• [Data]
##############################

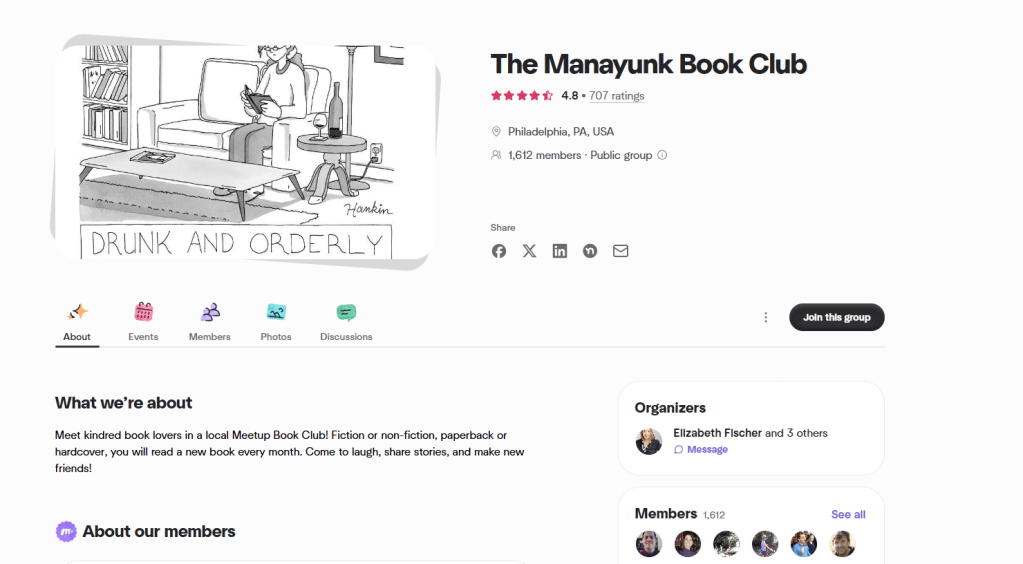Click the last member avatar in the row
Screen dimensions: 1023x564
[842, 544]
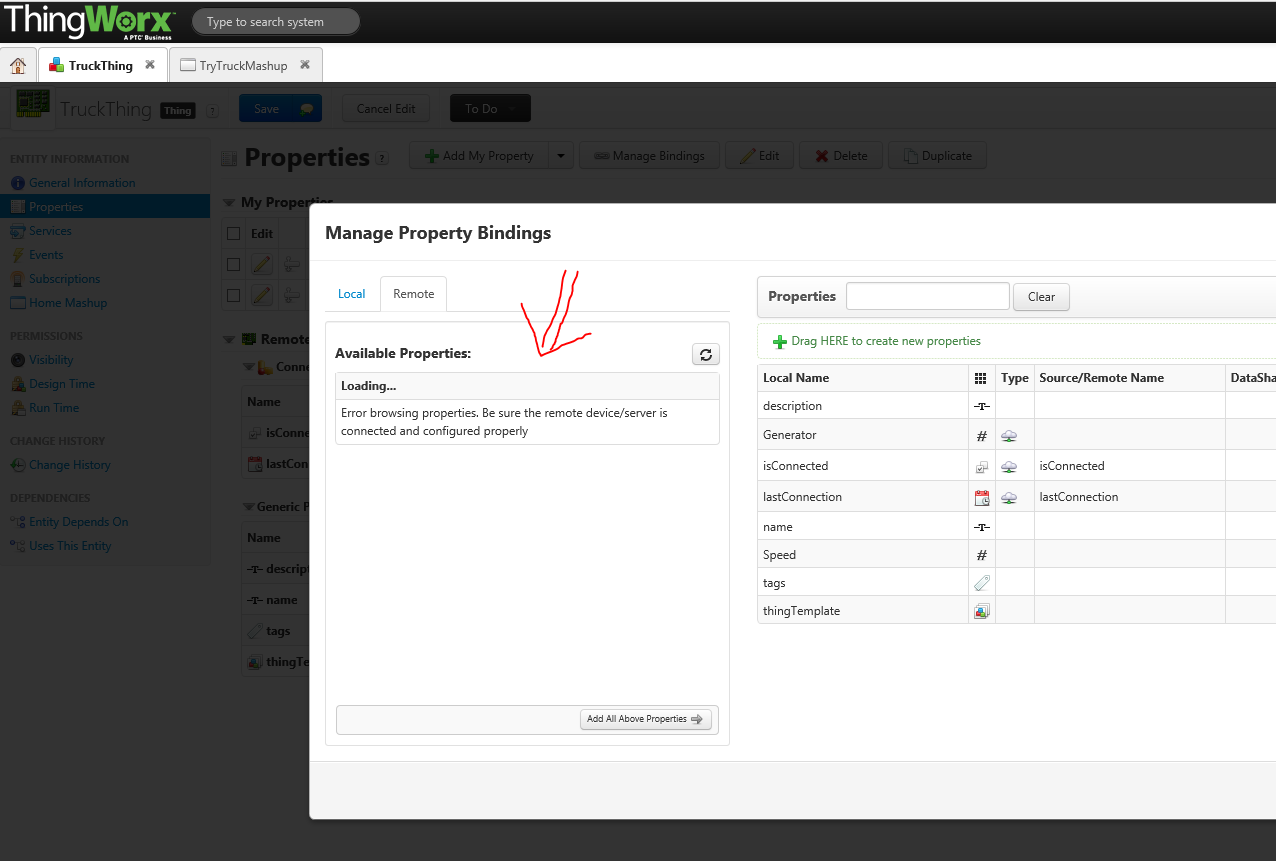The height and width of the screenshot is (861, 1276).
Task: Open the Add My Property dropdown arrow
Action: (x=560, y=156)
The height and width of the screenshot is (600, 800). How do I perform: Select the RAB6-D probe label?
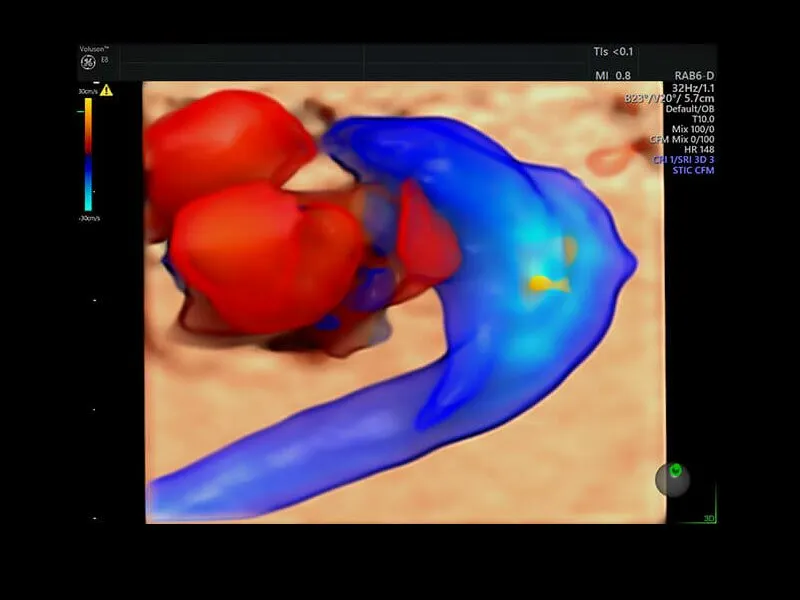coord(694,74)
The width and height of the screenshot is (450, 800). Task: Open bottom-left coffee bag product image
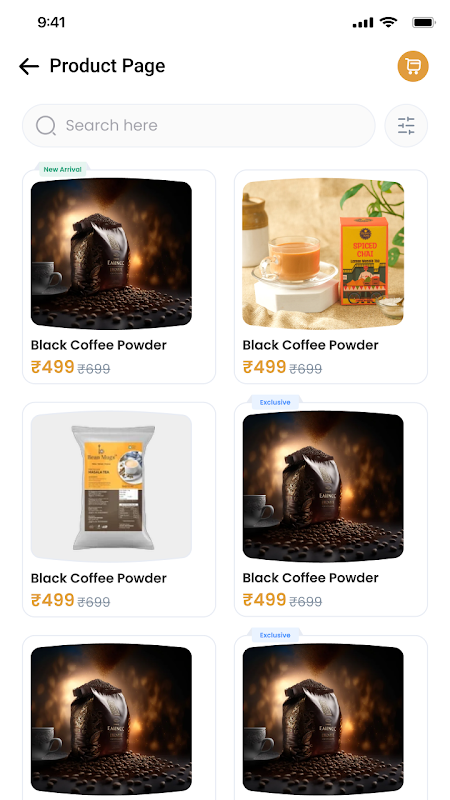click(111, 718)
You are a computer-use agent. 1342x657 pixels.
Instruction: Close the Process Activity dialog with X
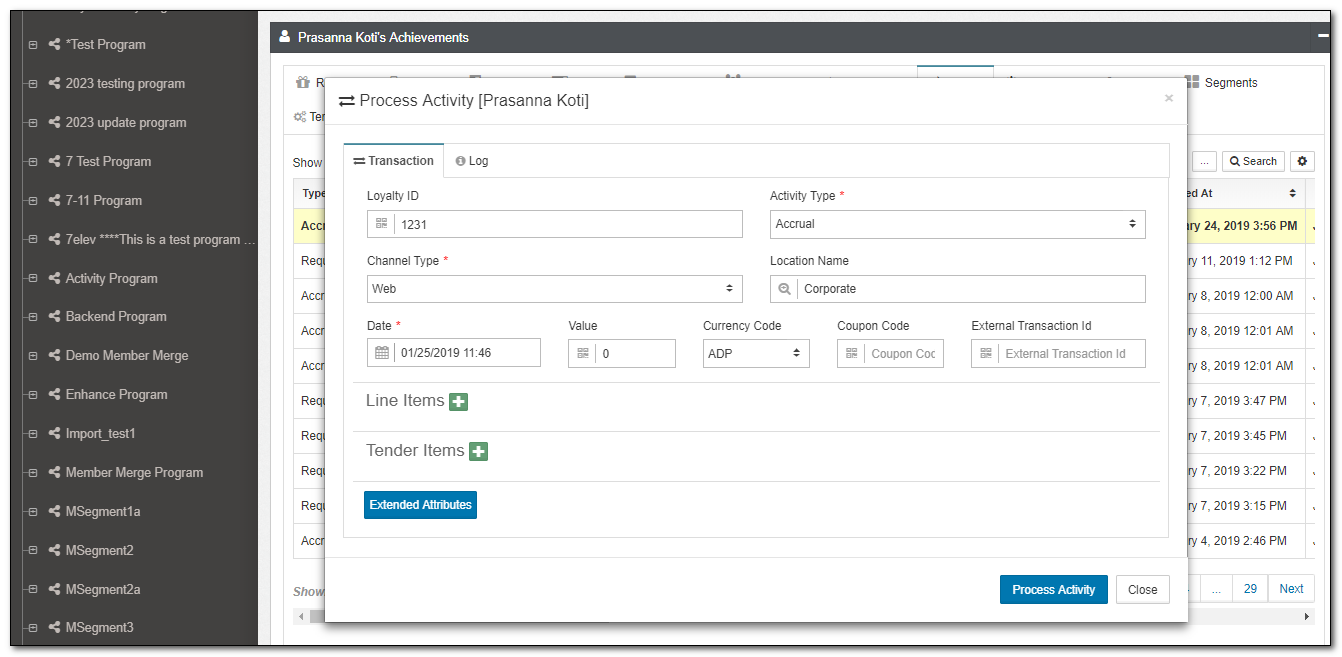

##############################

• [Task details] Once you find the line containing "The width and", transcribe it and each line after it to the end of the records exactly, and leave out the pictures.

• [Solution for this problem]
The width and height of the screenshot is (450, 800). Task: Open bottom-left coffee bag product image
click(111, 718)
You are a computer-use agent. 1342x657 pixels.
Instruction: Close the Process Activity dialog with X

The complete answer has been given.